Your objective: The lines to extract run from the first line of the entries through the line that contains "[Cart] (563, 52)"; reproduce exactly those lines and no others.

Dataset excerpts
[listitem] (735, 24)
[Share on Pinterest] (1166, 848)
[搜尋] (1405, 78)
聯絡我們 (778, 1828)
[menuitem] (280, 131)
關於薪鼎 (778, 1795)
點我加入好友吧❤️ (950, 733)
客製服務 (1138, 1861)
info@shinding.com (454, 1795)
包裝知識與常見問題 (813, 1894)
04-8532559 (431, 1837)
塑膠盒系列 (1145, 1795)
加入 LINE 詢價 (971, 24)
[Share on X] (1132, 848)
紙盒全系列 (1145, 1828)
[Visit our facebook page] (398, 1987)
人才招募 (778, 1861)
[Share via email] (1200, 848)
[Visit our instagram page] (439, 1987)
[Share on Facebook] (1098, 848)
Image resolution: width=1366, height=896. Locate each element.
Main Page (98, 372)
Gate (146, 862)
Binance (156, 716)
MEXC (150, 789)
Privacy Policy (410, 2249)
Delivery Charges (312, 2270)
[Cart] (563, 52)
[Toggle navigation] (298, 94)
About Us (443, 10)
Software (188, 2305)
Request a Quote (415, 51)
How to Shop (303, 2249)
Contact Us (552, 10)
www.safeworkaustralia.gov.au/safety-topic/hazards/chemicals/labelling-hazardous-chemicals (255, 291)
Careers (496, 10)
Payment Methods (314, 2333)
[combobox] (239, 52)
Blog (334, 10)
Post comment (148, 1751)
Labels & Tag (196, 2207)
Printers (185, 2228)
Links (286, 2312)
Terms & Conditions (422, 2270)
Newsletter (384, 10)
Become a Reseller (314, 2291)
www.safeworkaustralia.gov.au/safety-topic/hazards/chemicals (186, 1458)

Response area:
[listitem] (735, 24)
[Share on Pinterest] (1166, 848)
[搜尋] (1405, 78)
聯絡我們 (778, 1828)
[menuitem] (280, 131)
關於薪鼎 (778, 1795)
點我加入好友吧❤️ (950, 733)
客製服務 (1138, 1861)
info@shinding.com (454, 1795)
包裝知識與常見問題 (813, 1894)
04-8532559 (431, 1837)
塑膠盒系列 (1145, 1795)
加入 LINE 詢價 (971, 24)
[Share on X] (1132, 848)
紙盒全系列 (1145, 1828)
[Visit our facebook page] (398, 1987)
人才招募 (778, 1861)
[Share via email] (1200, 848)
[Visit our instagram page] (439, 1987)
[Share on Facebook] (1098, 848)
Image resolution: width=1366, height=896. Locate each element.
Main Page (98, 372)
Gate (146, 862)
Binance (156, 716)
MEXC (150, 789)
Privacy Policy (410, 2249)
Delivery Charges (312, 2270)
[Cart] (563, 52)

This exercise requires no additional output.